Would you also mind getting photos of the enclosure(s) your Gliders are in???

Cheers


----------



## missllama (Apr 6, 2008)

eww they are really glarey, so sorry that they dont look to spiffy, but ull get the idea of what its like lol


----------



## missllama (Apr 6, 2008)

Rocket said:


> Congratulations Lana.
> 
> Would you also mind getting photos of the enclosure(s) your Gliders are in???
> 
> Cheers


 

yea sure ill wait till tonight when there having some foodies  have u got a female yet? im wanting to get some more


----------



## Rocket (Apr 6, 2008)

Its a male that I am after. I thought I had one arranged but it didn't happen.

Looking forward to seeing yours. Should really get some new pics of mine and the aviary....


----------



## missllama (Apr 6, 2008)

ohhhh ok, well if i hear of any males ill let u no yea you should take some pics tonight and show me too! what foods does ur glider preffer to eat?


----------



## Rocket (Apr 6, 2008)

So far shes been given corn, peas, nectarines, peaches, apple, banana, tomato, grapes, mealworms, carrot (peeled and chopped), kiwi fruit and orange. She seems to absolutely love Corn but have been told by one person not to give her lots of it, when, other people say its very good in their diet. What's the go?

What about you?


----------



## missllama (Apr 6, 2008)

U no what everyone has different opinions with food, i was told not to give tinned corn and peas to my gliders etc but then again someone els told me its better as long as its the one that just has water in it, 

Mine loveee apple pear banana mine dont really like nectarines they LOVEEEEEEEE honey and wombarroo carnivore mix, they love mealworms and crickets but there only suppose to be treats because it causes them to become obease supposedly lol, (once again different peoples opinions) they like a bit of boiled egg but they dont like much of it, they like orange but thats another thing people say ur not suppose to have much of, kiwi they like and they looove grapes lol

i havent tried any melon or anything with them but the people i got them from said that the ones i have adore strawberrys lol


----------



## missllama (Apr 6, 2008)

(also i was told that pinkies are healthy to give them then i read something about not to give them pinkies because gliders can mistake there young for food when there babies or something like that) 

i personally havent red mine pinkies and im not going to but i thought id just add that incase u have heard anything like that before too?


----------



## Rocket (Apr 6, 2008)

Forgot to mention that I also give mine Rockmelon, strawberries, pear and watermelon...... Will test out the honey and boiled egg with mine and see what she thinks.

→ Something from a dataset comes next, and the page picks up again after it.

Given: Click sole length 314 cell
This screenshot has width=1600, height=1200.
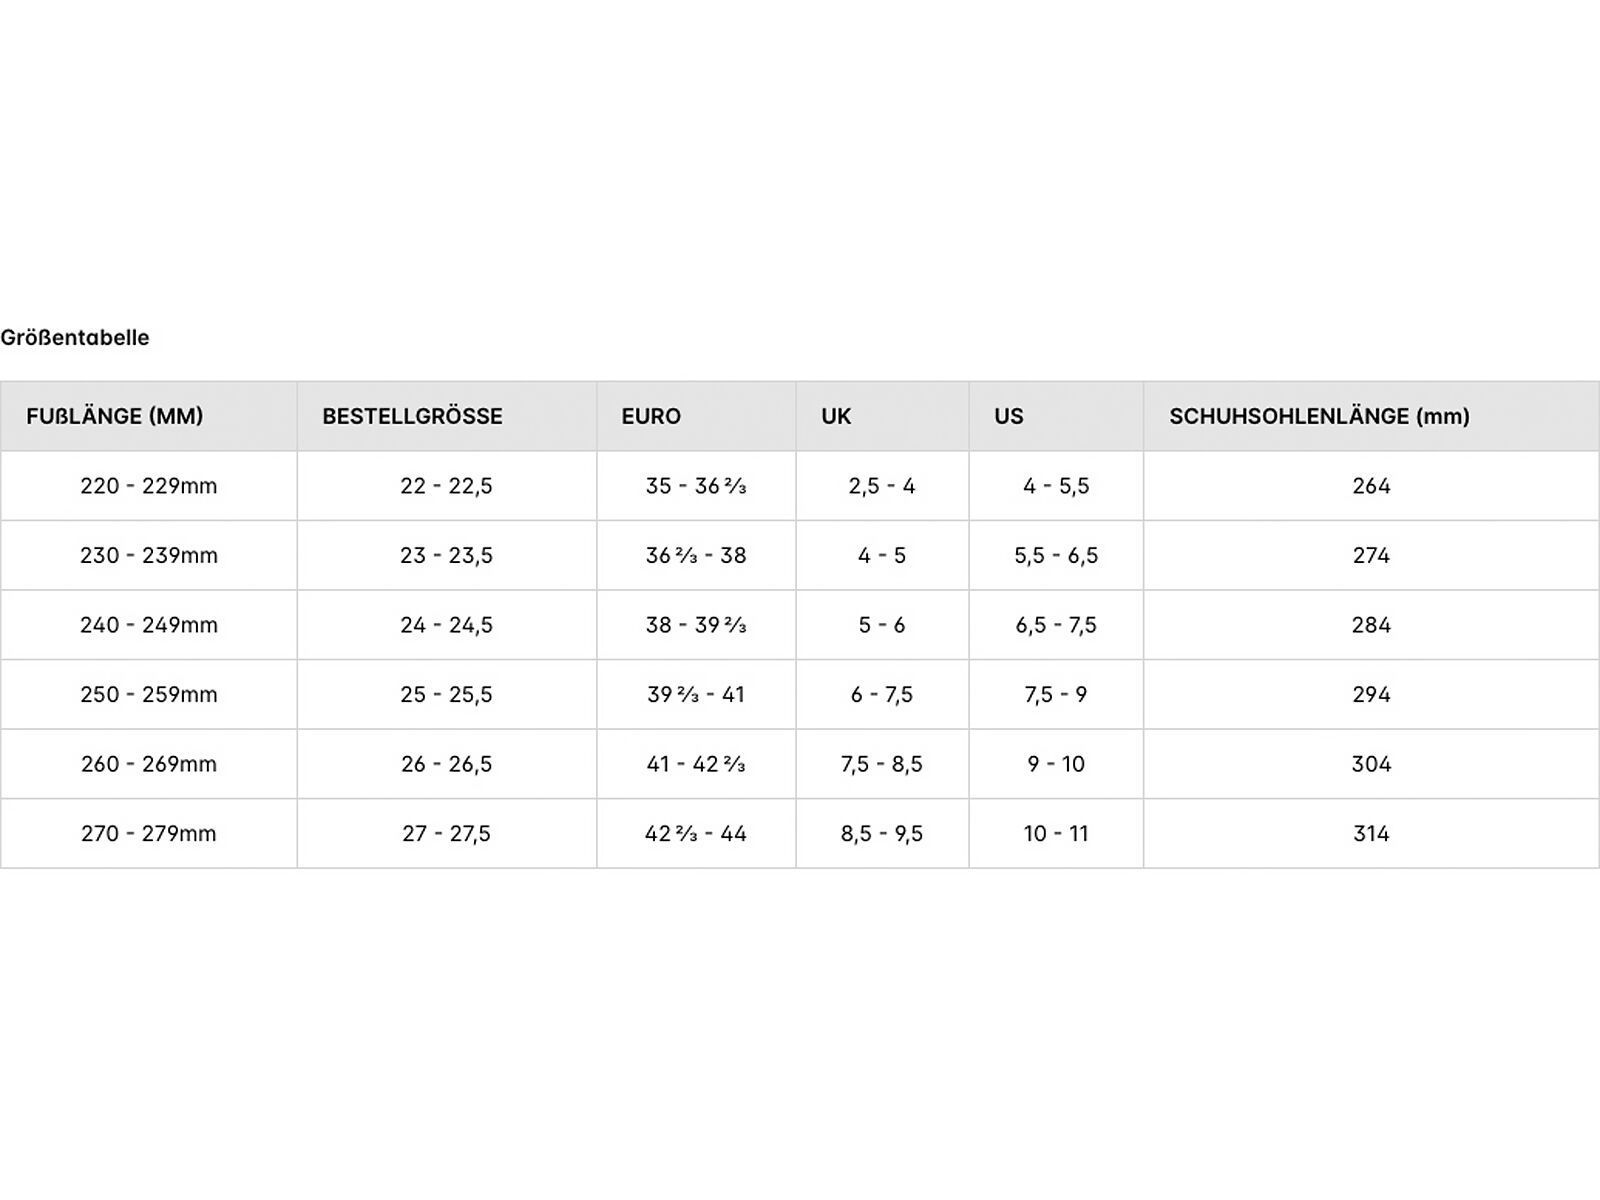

I also supply fresh branches of Wattle, bottlebrush, eucalypti branches etc that she loves to play in. Will get photos for you when I can.


----------



## missllama (Apr 6, 2008)

yea our old ones liked rockmelon, but havent got any yet, it was so adorable my girl was ripping of leaves from one of the branches in there cage and popping them into there bed they have a blanket in there but she must have wanted some more cusioning lol


----------



## Rocket (Apr 6, 2008)

My female has done exactly the same thing. Grabbed some eucalyptus leaves with her tail and patted them down in one of her elevated nesting boxes.

Very Cute


----------



## missllama (Apr 6, 2008)

haha i was just cleaning out my gliders cage and the girl comes out and she starts climbing over everything that i am trying to get out to wash shes a funny little bugger shes still small, not quite an adult yet but will be full size in the next few months, shes got such an appetite i love gliders would have to be one of my fav animals


----------



## dodgie (Apr 6, 2008)

missllamathuen said:


> eww they are really glarey, so sorry that they dont look to spiffy, but ull get the idea of what its like lol



Looks spiffy to me.


----------



## missllama (Apr 6, 2008)

dodgie said:


> Looks spiffy to me.


 

haha thankyou, ill try taking more pics later my photography isnt too good tho


----------



## TWENTY B (Apr 8, 2008)

pics of your spencers, metrens and ridgie enclosures please.. 

there aren't many enclosure pics that i can find..


----------



## Aussietoby (Apr 9, 2008)

I remember a few years back going to gully reptile centa and falling in love with one. If there were chairs, i could have sat and watched it do its thing for a whole day no probs.


----------



## missllama (Apr 10, 2008)

Sorry i only just saw these two posts, sure thing i will take some pics today, 

thats funny u say that aussietoby because thats the same place that i fell inlove with a mertens the one thats in that caged area with the pond inside? thats why i went and got one lol!


----------